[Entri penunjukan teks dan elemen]
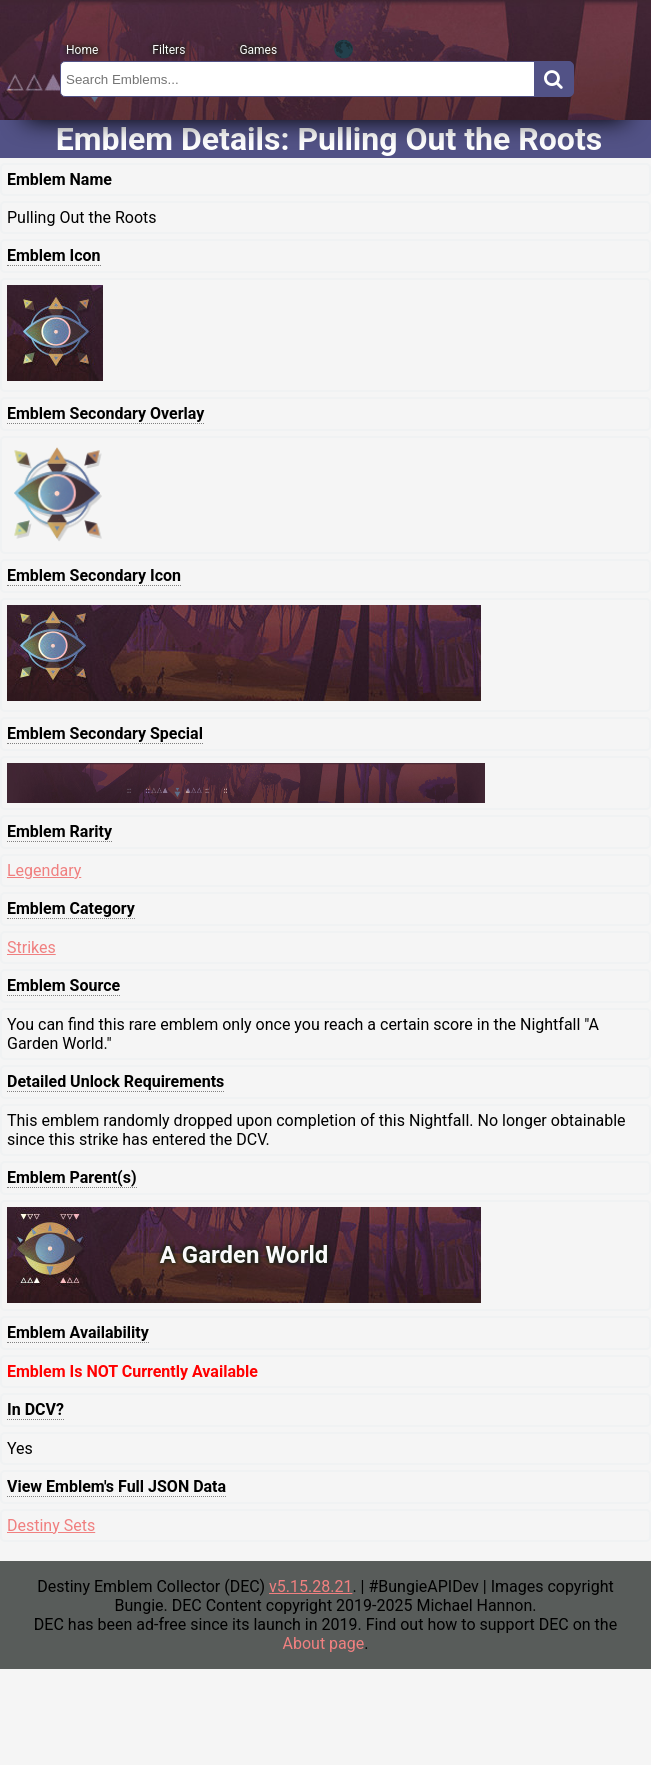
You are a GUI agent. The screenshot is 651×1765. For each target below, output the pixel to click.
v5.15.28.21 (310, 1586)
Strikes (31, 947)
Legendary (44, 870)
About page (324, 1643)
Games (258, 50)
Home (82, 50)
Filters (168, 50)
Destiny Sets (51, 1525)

__PEKERJAAN YANG DIMINTA__. Tolong tulis ulang baris dari baris yang memuat "Legendary (44, 870)" hingga baris terakhir entri, kedua ujungnya termasuk, sebagai tabel Markdown dengan kolom "No." untuk nomor urut dan "Teks" untuk isi baris. Lewati baris kosong.

__PENYELESAIAN LENGKAP__.
| No. | Teks |
|---|---|
| 1 | Legendary (44, 870) |
| 2 | About page (324, 1643) |
| 3 | Games (258, 50) |
| 4 | Home (82, 50) |
| 5 | Filters (168, 50) |
| 6 | Destiny Sets (51, 1525) |